Smartphone-connected artificial pancreas help manage diabetes

Scientists have developed an artificial pancreas system integrated with smartphones to continuously monitor glucose levels of diabetics and automatically deliver required doses of insulin.
During more than 60,000 hours of combined use of a novel artificial pancreas system, participants in a 12-week clinical trial showed significant improvements in two key measures of well-being in people living with type 1 diabetes.
Thirty patients with type 1 diabetes went about their normal daily routines while the artificial pancreas system continuously monitored their glucose levels and automatically adapted insulin delivery settings.
The results, published in the journal Diabetes Care, revealed positive effects on two important indicators: decreased hemoglobin A1c (HbA1c) and reduced time spent in hypoglycemia.

The trial was led by Frank Doyle and Eyal Dassau from the Harvard John A Paulson School of Engineering and Applied Sciences (SEAS).
People with type 1 diabetes must vigilantly monitor blood glucose levels and, when necessary, administer doses of insulin either via needle injections or infusion pump.
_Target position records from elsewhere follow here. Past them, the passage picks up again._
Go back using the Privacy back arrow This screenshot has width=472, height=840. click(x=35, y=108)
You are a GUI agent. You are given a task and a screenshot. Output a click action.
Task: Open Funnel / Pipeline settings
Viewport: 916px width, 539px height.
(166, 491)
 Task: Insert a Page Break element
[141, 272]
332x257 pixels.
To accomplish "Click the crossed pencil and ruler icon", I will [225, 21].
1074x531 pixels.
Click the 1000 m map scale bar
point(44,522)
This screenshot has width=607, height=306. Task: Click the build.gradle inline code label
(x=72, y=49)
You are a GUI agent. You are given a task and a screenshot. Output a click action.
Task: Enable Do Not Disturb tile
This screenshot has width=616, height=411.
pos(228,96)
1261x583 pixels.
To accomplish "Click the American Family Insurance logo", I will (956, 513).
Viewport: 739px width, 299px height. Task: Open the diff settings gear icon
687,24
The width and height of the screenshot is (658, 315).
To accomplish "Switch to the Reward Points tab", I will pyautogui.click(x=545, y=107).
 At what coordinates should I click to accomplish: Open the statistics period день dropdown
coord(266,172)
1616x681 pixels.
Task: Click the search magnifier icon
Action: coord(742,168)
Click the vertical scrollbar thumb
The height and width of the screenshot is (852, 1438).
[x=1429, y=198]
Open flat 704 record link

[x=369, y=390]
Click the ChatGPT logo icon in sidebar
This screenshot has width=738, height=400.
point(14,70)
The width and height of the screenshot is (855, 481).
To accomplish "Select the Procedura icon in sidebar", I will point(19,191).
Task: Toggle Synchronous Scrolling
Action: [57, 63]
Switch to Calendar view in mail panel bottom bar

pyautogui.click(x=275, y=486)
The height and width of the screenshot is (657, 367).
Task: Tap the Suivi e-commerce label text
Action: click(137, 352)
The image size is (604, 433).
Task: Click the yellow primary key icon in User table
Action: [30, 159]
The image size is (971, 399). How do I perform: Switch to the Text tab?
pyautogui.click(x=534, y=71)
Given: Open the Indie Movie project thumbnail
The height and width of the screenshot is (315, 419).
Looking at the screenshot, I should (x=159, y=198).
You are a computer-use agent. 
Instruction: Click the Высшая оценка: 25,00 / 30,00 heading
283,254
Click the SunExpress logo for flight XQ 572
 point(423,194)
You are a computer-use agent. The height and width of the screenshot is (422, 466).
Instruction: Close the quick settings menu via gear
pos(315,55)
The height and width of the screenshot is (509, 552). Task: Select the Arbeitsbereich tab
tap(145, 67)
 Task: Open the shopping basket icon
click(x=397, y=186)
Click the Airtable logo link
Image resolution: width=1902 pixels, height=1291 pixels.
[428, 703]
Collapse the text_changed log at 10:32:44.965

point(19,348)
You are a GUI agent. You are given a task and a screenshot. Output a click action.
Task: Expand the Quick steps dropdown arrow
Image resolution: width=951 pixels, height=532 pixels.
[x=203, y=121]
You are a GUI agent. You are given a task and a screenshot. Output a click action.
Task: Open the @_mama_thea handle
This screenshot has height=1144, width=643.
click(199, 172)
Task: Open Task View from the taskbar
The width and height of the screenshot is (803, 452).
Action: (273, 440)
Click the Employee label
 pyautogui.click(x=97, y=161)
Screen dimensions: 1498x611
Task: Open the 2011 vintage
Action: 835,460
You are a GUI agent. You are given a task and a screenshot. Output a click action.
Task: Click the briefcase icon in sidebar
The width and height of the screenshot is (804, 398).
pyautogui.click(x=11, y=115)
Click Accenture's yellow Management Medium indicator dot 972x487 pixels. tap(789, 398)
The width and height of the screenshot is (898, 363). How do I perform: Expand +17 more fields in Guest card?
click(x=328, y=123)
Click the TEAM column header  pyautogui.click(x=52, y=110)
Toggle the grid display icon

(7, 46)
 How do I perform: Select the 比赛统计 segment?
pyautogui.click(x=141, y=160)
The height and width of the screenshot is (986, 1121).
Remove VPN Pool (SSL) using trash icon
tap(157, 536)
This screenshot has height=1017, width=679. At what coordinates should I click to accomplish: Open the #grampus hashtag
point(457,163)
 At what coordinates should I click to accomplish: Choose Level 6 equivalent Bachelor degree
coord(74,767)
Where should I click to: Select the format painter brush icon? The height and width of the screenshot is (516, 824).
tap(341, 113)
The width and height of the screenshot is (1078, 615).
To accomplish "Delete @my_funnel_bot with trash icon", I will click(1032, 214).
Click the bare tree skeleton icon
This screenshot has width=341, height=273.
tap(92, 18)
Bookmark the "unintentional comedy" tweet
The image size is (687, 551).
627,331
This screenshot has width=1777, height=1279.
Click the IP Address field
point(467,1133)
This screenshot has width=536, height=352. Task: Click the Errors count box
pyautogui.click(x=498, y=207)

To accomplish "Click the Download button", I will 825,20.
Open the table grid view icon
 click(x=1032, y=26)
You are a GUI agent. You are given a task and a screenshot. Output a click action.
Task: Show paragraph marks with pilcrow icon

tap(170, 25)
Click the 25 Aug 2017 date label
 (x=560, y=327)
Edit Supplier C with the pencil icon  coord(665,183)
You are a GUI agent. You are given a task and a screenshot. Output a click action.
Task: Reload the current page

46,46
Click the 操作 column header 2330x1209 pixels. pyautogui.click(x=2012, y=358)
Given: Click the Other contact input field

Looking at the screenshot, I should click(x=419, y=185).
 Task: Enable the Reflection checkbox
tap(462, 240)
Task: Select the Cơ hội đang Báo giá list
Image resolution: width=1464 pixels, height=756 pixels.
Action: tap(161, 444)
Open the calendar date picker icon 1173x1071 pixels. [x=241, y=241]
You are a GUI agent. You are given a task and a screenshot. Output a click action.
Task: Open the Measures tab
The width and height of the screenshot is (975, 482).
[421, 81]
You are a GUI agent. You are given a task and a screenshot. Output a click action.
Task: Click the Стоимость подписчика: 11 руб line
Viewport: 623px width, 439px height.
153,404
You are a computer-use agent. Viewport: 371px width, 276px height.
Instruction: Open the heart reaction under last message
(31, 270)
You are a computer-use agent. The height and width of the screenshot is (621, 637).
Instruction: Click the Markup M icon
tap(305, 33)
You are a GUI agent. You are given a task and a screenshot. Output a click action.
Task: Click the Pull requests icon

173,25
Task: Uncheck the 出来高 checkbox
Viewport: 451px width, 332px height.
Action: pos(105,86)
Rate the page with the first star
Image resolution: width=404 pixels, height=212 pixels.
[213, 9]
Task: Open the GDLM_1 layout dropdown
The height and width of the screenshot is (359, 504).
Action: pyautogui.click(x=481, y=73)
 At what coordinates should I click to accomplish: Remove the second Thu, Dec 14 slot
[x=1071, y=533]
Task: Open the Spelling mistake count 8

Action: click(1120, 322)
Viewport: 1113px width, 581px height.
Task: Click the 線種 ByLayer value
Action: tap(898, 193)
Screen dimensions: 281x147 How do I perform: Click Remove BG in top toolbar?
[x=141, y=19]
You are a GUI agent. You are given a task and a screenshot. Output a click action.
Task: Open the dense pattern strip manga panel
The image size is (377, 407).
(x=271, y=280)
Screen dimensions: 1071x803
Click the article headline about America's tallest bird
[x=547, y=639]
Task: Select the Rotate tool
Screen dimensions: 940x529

The artificial pancreas is designed to mimic a healthy person's glucose regulating function. The closed-loop system consists of an insulin pump and continuous glucose monitor placed under the user's skin.
An advanced control algorithm embedded in a blue tooth- connected smartphone signals how much insulin the pump should deliver to the patient based on a range of variables including meals, physical activity, sleep, stress and metabolism.

The adaptive control algorithm system used in the trial is based on model-predictive control (MPC), a strategy originally developed by Doyle and colleagues, extended to a zone-based version of the MPC algorithm.
Rather than regulating glucose levels to a specific point in the same way that a home thermostat keeps the room temperature at a precise setting, zone-MPC defines an acceptable zone for an individual's glucose levels and controls variables to stay within that range.
In addition to the core zone MPC algorithm, the team introduced adaptive components that allowed the algorithm to "learn" from the repeated daily cycles, leading to improvements in basal control as well as meal compensation.

"This is by far the longest duration trial we have conducted, and it is a testament to the robustness of the algorithm that our key performance indices were maintained from our earlier, shorter trials," said Doyle.
"Moreover, we took a disciplined group that had very good overall HbA1c levels before the trial, and we brought the group level even lower," he added.